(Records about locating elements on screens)

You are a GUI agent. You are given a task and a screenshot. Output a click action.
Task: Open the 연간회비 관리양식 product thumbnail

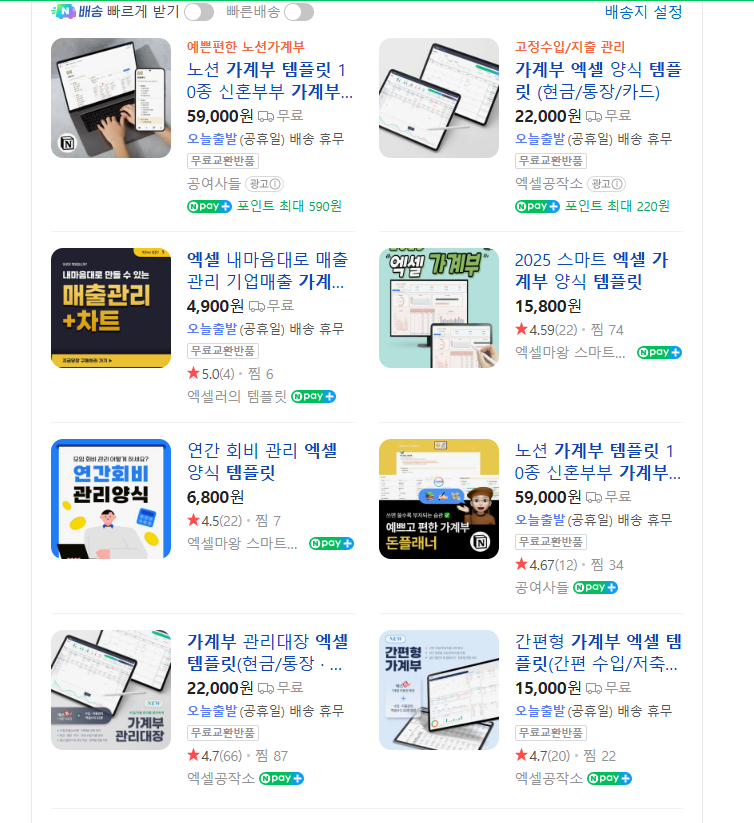pos(111,499)

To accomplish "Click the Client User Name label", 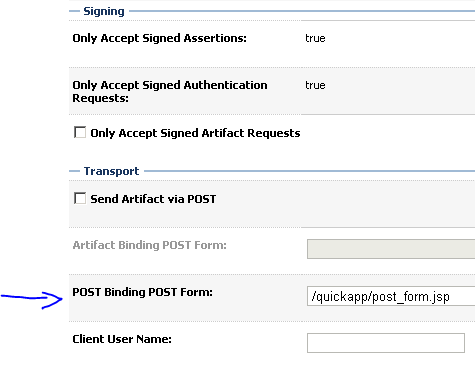I will click(x=122, y=339).
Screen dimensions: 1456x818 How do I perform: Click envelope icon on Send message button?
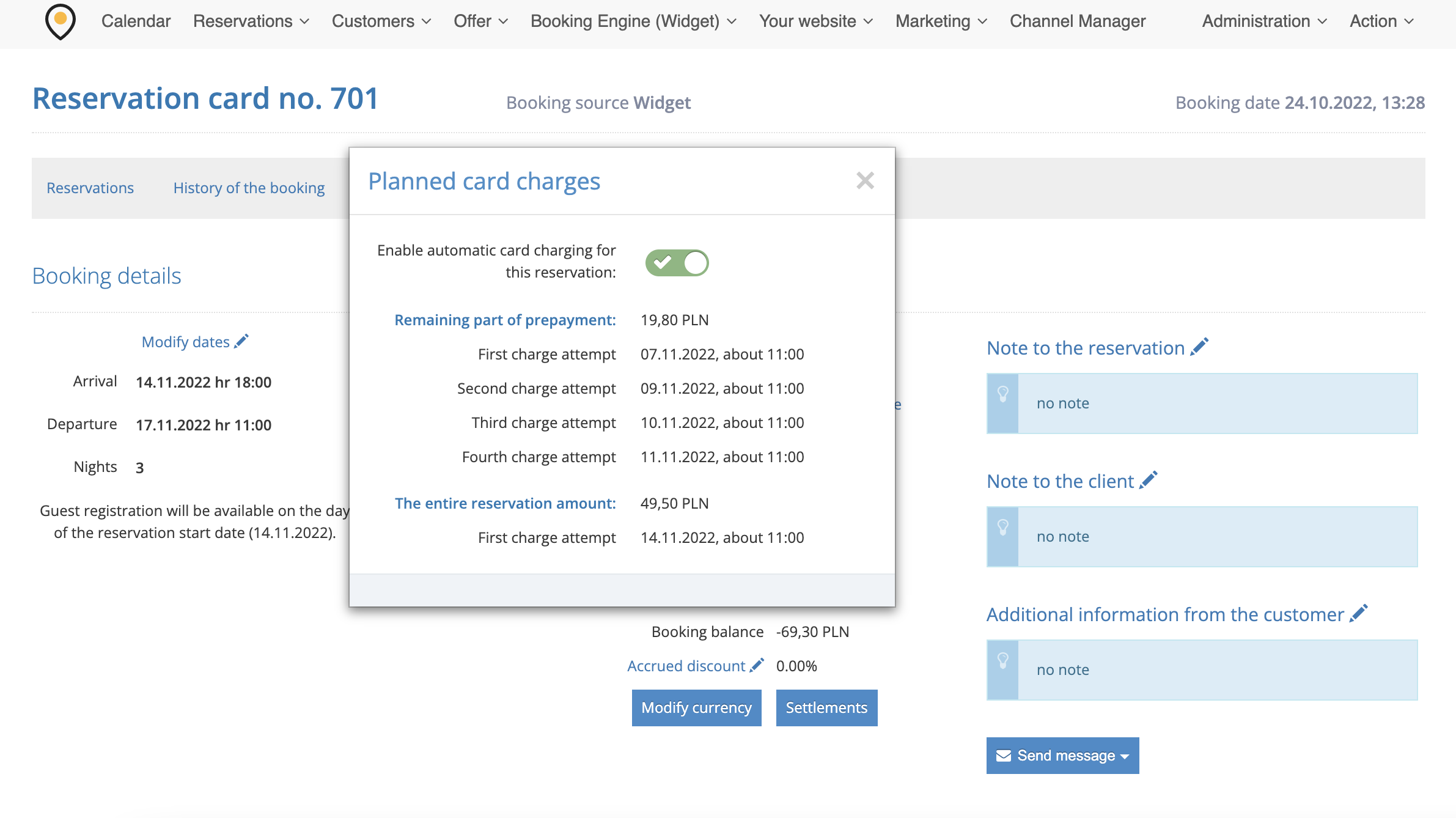[1003, 756]
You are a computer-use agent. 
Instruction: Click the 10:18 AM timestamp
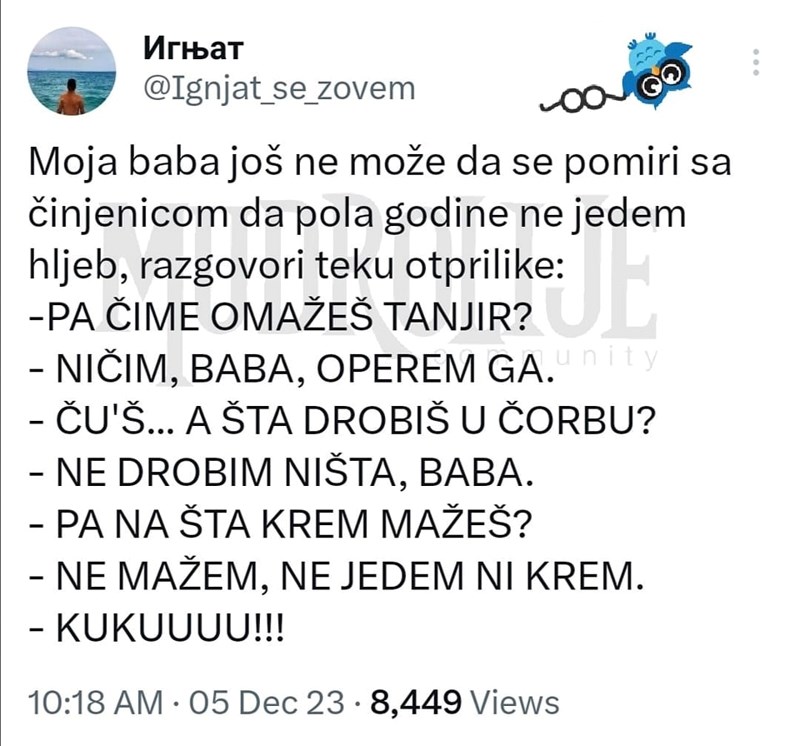[x=95, y=702]
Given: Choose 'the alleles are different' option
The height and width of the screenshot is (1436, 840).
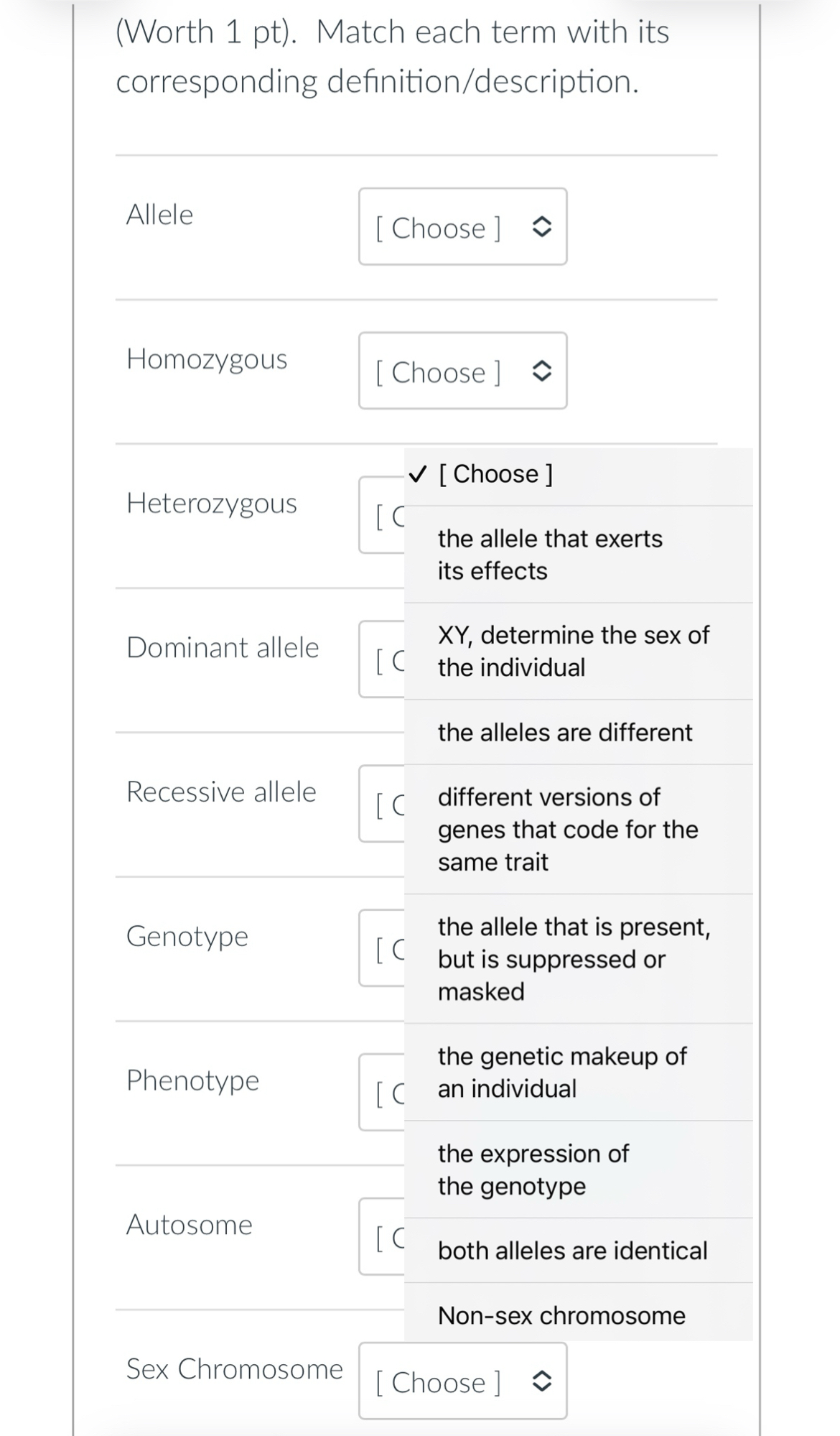Looking at the screenshot, I should (564, 732).
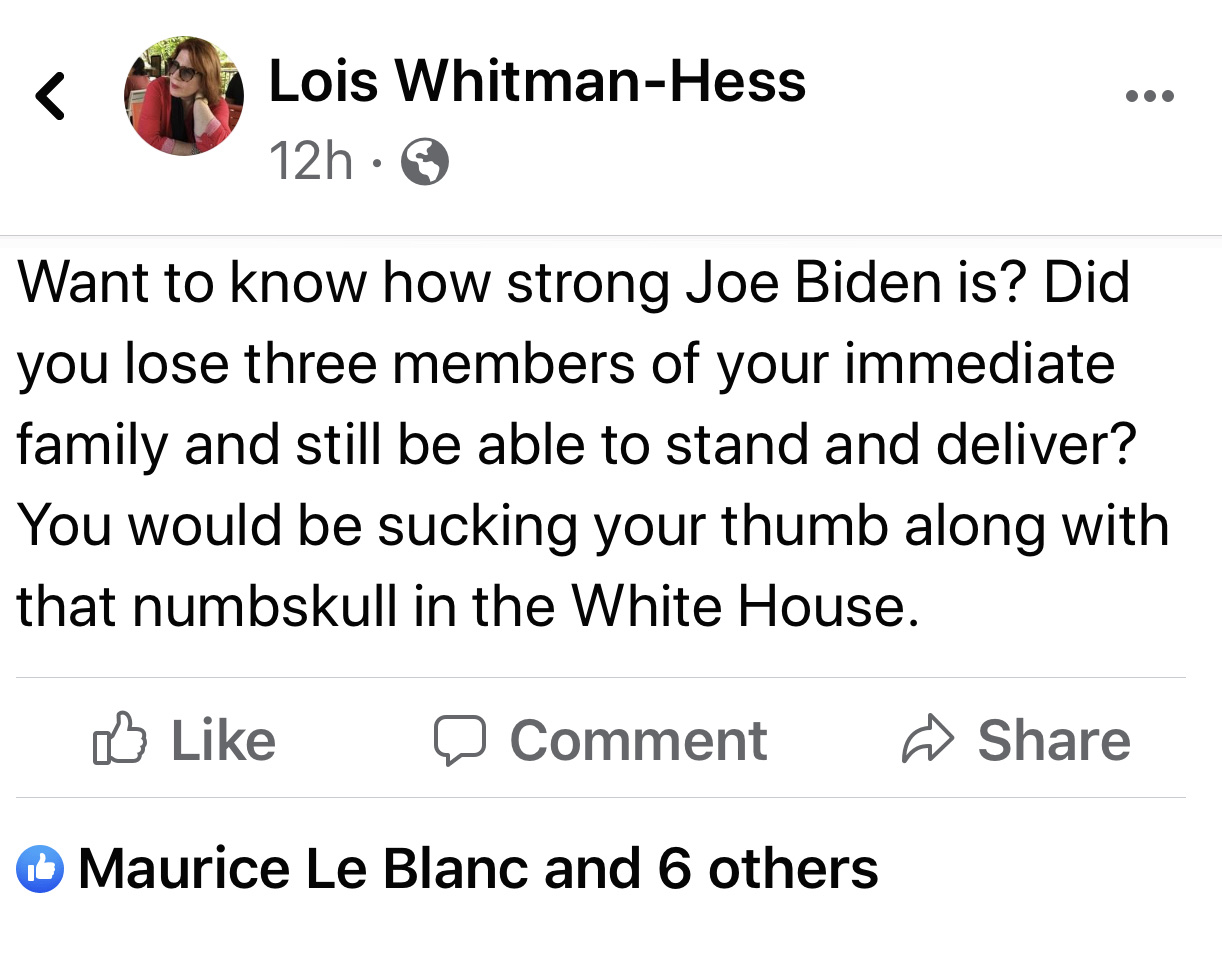Tap the Share button label
Image resolution: width=1222 pixels, height=957 pixels.
1054,741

*THE EXERCISE*. Arrange the lines of the material as a JSON list of strings, one string per line and no strings for blank lines, from the line containing "You are a computer-use agent." through the end of the material. Leave the pictures out of the answer.

*RESULT FOR THIS TASK*.
[
  "You are a computer-use agent. ",
  "Instruction: Click the 10:18 AM timestamp",
  "[x=95, y=702]",
  "Given: Choose 'the alleles are different' option",
  "The height and width of the screenshot is (1436, 840).",
  "Looking at the screenshot, I should (564, 732).",
  "Tap the Share button label",
  "Image resolution: width=1222 pixels, height=957 pixels.",
  "1054,741"
]